*** Supplied information

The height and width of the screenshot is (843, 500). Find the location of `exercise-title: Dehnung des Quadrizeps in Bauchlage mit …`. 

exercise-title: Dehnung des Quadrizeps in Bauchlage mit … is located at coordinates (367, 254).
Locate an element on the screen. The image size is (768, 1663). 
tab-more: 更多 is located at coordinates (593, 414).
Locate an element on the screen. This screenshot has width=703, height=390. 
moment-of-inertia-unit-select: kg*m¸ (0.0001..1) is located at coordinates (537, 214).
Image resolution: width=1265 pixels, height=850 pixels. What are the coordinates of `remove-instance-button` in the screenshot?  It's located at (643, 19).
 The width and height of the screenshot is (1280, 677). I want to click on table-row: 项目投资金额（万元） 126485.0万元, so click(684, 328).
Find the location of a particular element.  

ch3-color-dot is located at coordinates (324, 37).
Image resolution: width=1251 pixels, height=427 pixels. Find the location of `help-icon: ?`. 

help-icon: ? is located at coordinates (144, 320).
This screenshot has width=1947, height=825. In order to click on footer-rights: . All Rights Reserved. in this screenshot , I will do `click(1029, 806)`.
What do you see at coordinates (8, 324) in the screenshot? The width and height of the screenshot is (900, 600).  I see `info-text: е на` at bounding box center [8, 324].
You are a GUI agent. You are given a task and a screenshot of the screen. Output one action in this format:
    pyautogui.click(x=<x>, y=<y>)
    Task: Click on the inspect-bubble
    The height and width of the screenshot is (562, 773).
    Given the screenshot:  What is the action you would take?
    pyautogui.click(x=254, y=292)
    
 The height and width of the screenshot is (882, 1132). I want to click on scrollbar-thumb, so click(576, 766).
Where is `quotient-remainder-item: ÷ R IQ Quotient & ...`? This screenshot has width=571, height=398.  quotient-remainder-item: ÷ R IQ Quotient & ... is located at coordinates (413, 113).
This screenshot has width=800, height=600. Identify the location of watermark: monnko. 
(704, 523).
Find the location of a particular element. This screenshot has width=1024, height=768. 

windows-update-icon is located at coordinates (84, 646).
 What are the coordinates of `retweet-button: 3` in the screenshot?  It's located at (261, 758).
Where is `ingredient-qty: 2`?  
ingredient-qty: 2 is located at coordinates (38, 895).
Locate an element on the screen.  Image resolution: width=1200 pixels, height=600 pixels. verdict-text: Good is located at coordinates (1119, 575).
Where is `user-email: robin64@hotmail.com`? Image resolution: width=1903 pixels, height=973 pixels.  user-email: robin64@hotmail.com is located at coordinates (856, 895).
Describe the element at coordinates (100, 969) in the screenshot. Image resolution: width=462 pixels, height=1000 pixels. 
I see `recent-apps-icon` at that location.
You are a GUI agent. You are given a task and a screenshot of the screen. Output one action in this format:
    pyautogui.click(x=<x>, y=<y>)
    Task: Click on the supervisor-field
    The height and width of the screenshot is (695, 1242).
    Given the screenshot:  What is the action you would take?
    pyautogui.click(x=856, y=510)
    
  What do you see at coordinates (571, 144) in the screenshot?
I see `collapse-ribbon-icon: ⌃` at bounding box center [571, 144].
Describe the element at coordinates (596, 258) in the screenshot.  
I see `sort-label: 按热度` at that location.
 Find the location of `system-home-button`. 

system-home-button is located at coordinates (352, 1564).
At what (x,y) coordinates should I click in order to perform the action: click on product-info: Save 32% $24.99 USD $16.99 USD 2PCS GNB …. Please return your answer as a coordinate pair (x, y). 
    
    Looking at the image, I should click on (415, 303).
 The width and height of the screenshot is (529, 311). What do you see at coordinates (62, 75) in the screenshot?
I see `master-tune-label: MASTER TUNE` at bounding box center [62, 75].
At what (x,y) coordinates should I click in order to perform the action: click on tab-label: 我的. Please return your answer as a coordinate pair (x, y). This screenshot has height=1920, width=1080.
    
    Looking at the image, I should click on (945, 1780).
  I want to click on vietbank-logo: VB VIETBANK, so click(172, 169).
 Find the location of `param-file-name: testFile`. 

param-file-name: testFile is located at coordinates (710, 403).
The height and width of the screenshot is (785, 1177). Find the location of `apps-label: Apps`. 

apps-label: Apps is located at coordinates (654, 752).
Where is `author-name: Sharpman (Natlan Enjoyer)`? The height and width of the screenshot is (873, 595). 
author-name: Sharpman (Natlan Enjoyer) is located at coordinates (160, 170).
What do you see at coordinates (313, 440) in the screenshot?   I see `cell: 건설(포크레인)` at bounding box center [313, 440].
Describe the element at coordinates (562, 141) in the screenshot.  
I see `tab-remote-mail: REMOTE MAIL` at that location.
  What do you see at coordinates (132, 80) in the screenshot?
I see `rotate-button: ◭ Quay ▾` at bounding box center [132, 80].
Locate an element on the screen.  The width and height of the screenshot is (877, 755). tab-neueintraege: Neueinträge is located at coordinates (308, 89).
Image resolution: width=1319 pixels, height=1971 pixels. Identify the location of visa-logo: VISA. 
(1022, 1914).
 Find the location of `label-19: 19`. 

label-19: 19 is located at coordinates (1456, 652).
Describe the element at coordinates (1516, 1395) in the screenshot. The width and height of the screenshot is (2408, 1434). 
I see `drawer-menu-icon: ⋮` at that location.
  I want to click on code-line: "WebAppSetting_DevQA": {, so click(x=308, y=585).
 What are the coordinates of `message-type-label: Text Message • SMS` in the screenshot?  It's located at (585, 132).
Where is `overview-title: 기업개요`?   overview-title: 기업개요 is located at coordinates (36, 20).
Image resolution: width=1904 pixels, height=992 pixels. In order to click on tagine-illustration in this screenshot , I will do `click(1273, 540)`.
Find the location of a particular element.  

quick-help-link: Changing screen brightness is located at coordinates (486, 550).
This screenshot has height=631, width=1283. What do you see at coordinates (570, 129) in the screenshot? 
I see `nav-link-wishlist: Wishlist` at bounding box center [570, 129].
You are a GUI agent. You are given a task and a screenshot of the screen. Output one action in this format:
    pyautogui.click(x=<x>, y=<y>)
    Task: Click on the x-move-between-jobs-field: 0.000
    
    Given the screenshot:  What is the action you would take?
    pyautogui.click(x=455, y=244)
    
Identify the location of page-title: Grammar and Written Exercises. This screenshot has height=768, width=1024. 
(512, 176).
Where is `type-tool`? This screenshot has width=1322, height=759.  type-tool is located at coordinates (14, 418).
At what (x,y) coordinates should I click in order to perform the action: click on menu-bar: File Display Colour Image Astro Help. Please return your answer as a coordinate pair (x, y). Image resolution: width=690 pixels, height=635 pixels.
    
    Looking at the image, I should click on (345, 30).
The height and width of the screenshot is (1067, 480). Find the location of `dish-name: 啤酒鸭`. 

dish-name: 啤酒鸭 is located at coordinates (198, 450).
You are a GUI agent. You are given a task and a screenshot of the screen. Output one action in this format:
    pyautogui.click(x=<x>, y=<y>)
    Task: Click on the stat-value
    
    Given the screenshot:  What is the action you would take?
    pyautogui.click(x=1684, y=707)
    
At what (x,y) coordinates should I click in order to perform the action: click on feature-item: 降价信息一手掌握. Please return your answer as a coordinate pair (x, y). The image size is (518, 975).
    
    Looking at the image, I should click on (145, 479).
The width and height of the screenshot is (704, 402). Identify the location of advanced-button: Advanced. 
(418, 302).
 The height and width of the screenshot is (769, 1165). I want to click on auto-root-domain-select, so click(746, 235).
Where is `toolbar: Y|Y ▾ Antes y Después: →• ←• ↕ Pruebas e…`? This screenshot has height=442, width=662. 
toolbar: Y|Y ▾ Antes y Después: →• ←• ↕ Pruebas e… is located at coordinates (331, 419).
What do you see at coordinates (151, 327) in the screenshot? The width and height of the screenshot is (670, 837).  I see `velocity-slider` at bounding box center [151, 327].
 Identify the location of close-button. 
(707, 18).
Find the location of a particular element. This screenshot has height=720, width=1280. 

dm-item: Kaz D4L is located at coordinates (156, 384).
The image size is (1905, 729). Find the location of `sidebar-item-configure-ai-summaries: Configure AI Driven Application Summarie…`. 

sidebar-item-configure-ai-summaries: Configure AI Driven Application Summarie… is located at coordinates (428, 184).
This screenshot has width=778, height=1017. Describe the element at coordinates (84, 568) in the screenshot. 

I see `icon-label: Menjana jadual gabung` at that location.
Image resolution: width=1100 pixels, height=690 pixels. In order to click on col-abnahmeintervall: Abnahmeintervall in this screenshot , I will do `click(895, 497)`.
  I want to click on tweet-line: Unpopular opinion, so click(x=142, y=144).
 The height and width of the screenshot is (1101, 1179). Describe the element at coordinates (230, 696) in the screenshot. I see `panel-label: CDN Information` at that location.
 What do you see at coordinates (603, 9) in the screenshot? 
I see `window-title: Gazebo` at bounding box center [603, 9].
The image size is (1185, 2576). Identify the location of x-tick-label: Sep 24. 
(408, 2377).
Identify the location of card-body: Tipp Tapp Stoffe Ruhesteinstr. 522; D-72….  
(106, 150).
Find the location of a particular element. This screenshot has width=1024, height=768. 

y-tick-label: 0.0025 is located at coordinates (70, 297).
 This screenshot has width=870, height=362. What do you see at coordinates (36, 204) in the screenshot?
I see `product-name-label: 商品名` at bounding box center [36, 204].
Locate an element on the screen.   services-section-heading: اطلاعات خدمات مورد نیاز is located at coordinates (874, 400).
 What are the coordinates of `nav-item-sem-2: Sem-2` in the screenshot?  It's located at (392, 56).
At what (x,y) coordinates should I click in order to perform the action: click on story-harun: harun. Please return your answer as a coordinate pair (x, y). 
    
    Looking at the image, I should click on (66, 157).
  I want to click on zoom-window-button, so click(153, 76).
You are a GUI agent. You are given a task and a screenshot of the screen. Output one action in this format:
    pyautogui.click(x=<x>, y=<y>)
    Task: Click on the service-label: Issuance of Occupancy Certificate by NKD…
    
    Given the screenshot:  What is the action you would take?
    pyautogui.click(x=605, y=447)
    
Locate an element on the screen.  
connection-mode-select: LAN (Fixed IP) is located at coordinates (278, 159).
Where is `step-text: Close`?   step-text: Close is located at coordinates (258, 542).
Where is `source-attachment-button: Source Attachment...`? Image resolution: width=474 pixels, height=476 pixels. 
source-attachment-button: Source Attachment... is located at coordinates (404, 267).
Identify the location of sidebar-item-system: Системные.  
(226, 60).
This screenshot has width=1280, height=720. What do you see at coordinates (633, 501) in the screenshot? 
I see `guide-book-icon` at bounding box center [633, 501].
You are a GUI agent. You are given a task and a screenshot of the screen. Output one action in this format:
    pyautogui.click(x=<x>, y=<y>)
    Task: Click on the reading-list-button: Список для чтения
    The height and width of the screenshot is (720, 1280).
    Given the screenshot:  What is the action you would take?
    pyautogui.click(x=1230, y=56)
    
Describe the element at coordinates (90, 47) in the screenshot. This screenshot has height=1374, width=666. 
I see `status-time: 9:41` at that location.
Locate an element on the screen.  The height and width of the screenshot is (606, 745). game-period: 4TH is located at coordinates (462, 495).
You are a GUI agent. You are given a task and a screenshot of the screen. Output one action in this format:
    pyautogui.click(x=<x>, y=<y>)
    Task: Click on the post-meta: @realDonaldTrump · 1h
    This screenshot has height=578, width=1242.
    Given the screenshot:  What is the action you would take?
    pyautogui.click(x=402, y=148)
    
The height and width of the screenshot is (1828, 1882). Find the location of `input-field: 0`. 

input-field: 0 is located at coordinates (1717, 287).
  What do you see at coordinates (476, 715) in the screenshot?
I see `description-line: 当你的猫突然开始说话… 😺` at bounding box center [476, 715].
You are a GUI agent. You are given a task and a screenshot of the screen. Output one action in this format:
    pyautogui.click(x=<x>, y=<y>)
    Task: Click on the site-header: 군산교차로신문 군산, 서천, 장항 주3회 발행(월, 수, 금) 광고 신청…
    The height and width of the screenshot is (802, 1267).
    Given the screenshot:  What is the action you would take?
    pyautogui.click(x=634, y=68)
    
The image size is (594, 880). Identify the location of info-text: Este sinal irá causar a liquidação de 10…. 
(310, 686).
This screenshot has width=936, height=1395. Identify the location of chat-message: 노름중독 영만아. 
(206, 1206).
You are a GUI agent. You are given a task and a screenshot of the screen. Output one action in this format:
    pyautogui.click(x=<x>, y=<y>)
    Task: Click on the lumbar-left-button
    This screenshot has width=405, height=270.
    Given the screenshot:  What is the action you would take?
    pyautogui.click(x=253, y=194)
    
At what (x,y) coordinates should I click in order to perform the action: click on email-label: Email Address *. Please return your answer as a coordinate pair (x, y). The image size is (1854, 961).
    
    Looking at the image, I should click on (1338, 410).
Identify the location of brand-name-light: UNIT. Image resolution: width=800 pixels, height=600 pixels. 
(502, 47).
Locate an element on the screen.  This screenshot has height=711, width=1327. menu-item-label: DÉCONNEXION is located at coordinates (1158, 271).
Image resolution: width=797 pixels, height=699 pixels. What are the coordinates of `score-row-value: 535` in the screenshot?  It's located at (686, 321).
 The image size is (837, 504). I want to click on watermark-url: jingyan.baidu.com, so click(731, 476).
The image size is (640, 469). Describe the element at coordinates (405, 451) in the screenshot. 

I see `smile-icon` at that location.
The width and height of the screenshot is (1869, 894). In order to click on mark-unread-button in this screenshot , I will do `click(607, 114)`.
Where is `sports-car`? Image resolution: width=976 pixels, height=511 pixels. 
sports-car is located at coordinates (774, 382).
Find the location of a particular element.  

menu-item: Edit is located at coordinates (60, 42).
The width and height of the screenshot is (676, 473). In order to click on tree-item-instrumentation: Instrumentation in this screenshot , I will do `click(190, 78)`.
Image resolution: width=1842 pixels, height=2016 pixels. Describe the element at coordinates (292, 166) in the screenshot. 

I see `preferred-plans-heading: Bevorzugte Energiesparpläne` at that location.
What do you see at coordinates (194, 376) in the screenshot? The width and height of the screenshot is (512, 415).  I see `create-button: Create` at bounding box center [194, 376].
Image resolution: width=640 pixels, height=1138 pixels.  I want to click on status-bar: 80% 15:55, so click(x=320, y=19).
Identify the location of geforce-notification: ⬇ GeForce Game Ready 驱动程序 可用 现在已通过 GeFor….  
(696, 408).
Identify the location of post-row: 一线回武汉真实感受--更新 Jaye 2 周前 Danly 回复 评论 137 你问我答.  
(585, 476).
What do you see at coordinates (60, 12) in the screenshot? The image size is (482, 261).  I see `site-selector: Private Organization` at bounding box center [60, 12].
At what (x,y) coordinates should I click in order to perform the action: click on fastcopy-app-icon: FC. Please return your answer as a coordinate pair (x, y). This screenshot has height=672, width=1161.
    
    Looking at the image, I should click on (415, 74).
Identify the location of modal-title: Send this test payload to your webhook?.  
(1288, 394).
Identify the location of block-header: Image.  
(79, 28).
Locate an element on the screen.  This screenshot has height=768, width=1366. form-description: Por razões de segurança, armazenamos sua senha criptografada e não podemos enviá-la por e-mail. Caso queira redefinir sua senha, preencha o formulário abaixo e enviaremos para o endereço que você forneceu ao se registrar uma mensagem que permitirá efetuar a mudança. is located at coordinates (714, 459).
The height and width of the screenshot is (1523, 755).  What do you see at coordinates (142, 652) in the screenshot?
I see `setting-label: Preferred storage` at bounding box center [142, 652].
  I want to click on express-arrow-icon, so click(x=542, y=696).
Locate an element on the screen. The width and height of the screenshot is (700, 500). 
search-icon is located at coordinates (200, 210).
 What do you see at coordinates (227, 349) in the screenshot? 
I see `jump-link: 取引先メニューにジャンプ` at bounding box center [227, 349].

******

• **What to do**:
Please rewrite the items above as a Markdown table with the columns Row and Line, from the line with "What do you see at coordinates (132, 80)" up to and including the line with "center [570, 129].". Number each line in the Row column and leave out blank lines.

• **Written response**:
| Row | Line |
|---|---|
| 1 |   What do you see at coordinates (132, 80) in the screenshot? |
| 2 | I see `rotate-button: ◭ Quay ▾` at bounding box center [132, 80]. |
| 3 | Locate an element on the screen.  The width and height of the screenshot is (877, 755). tab-neueintraege: Neueinträge is located at coordinates (308, 89). |
| 4 | Image resolution: width=1319 pixels, height=1971 pixels. Identify the location of visa-logo: VISA.  |
| 5 | (1022, 1914). |
| 6 |  Find the location of `label-19: 19`.  |
| 7 | label-19: 19 is located at coordinates (1456, 652). |
| 8 | Describe the element at coordinates (1516, 1395) in the screenshot. The width and height of the screenshot is (2408, 1434).  |
| 9 | I see `drawer-menu-icon: ⋮` at that location. |
| 10 |   I want to click on code-line: "WebAppSetting_DevQA": {, so click(x=308, y=585). |
| 11 |  What are the coordinates of `message-type-label: Text Message • SMS` in the screenshot?  It's located at (585, 132). |
| 12 | Where is `overview-title: 기업개요`?   overview-title: 기업개요 is located at coordinates (36, 20). |
| 13 | Image resolution: width=1904 pixels, height=992 pixels. In order to click on tagine-illustration in this screenshot , I will do `click(1273, 540)`. |
| 14 | Find the location of a particular element.   |
| 15 | quick-help-link: Changing screen brightness is located at coordinates (486, 550). |
| 16 | This screenshot has height=631, width=1283. What do you see at coordinates (570, 129) in the screenshot?  |
| 17 | I see `nav-link-wishlist: Wishlist` at bounding box center [570, 129]. |